What to work on:
Every line below must come back exactly as it stands, with the images omitted.

Records for this exercise Start Marker

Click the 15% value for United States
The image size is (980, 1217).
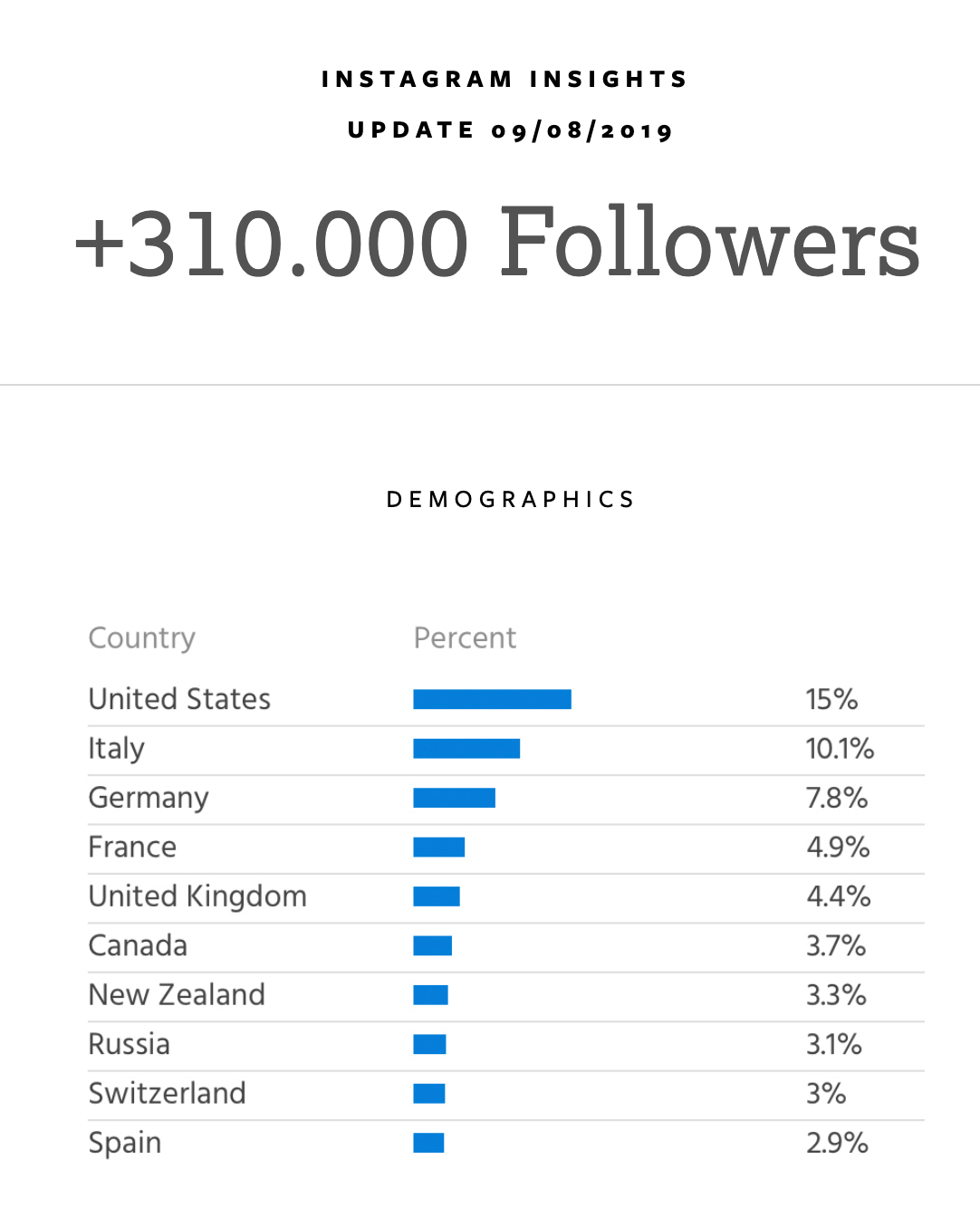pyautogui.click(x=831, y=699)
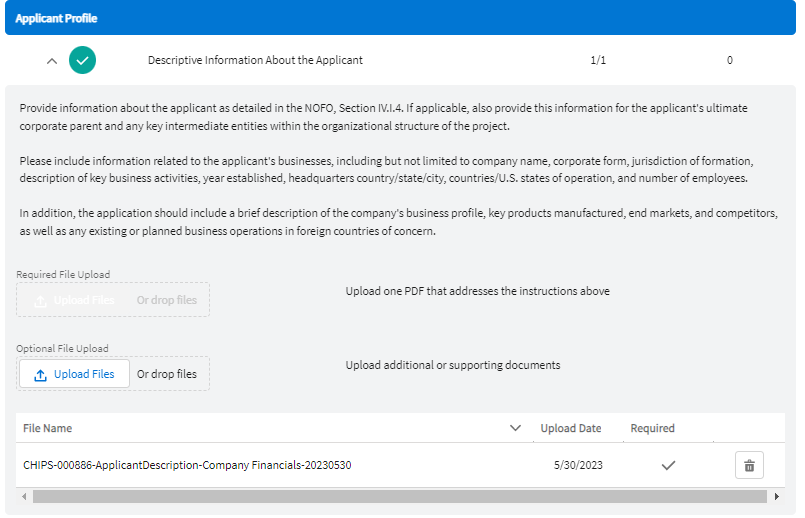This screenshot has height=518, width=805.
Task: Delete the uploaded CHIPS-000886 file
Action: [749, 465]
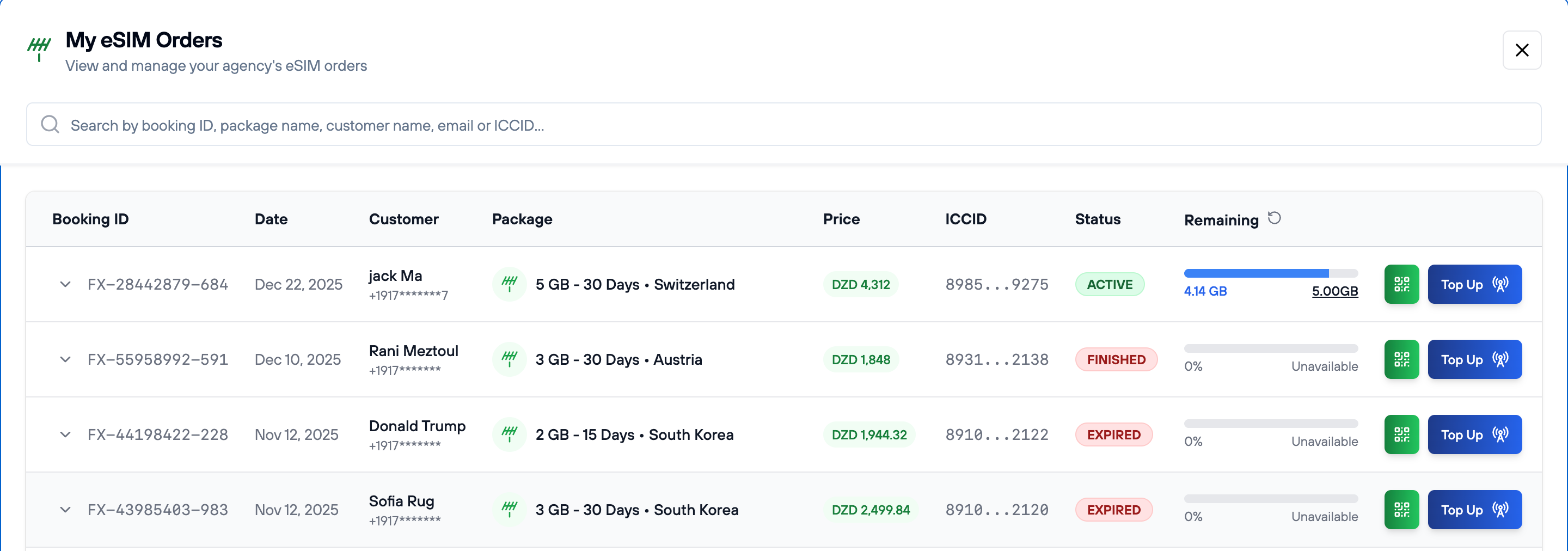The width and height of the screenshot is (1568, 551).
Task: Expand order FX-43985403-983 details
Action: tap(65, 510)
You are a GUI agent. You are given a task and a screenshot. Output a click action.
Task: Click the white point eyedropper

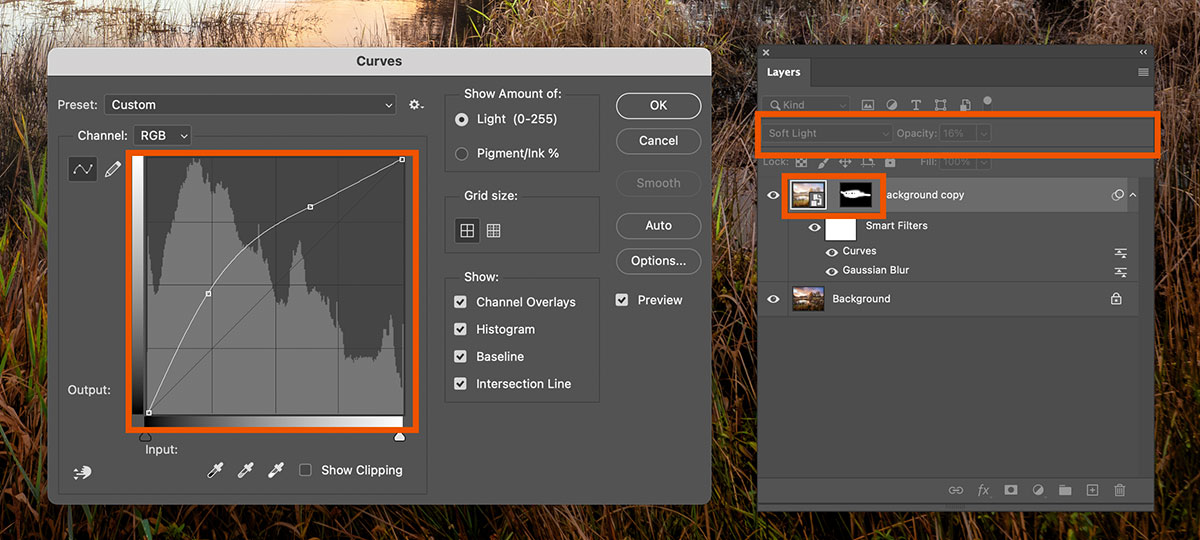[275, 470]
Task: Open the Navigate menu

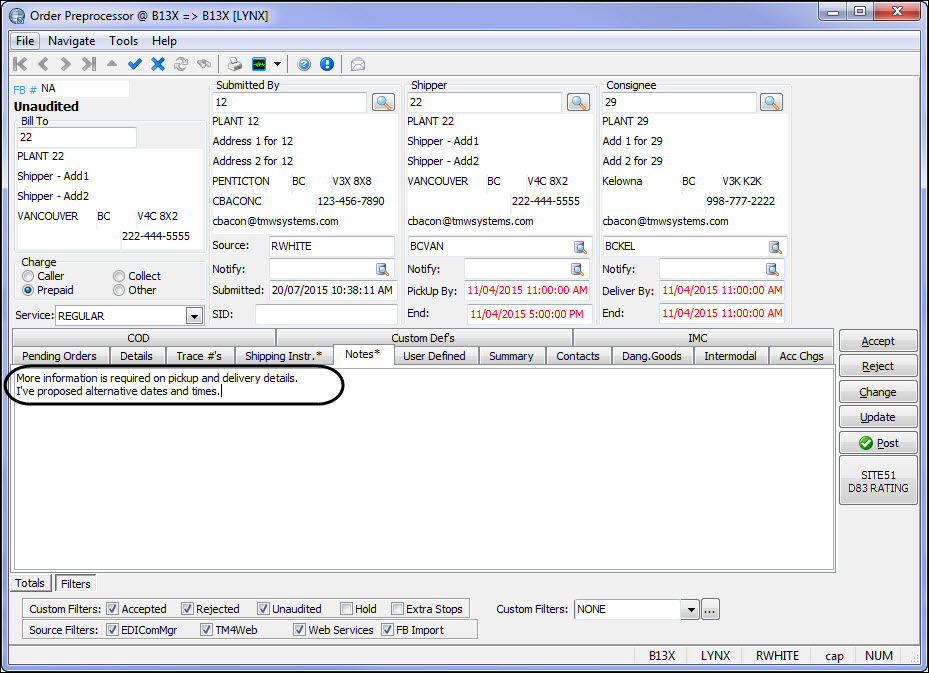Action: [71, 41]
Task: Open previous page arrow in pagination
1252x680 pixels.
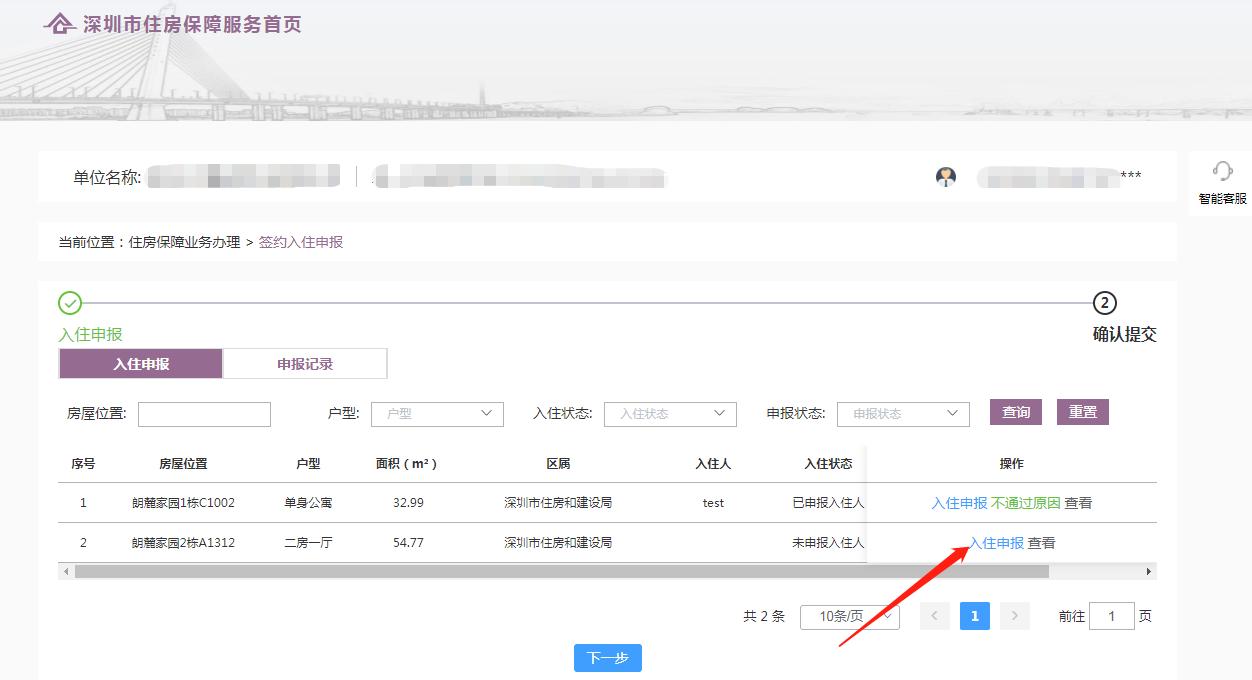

Records for this exercise End Marker

Answer to this task:
Click the 15% value for United States
The image size is (980, 1217).
pyautogui.click(x=831, y=699)
This screenshot has height=518, width=805.
Task: Delete the uploaded CHIPS-000886 file
Action: [749, 465]
The width and height of the screenshot is (1568, 551).
Task: Expand order FX-43985403-983 details
Action: tap(65, 510)
You are a GUI agent. You are given a task and a screenshot. Output a click action.
Task: Click the white point eyedropper

[275, 470]
Task: Open the Navigate menu

Action: [71, 41]
Task: Open previous page arrow in pagination
1252x680 pixels.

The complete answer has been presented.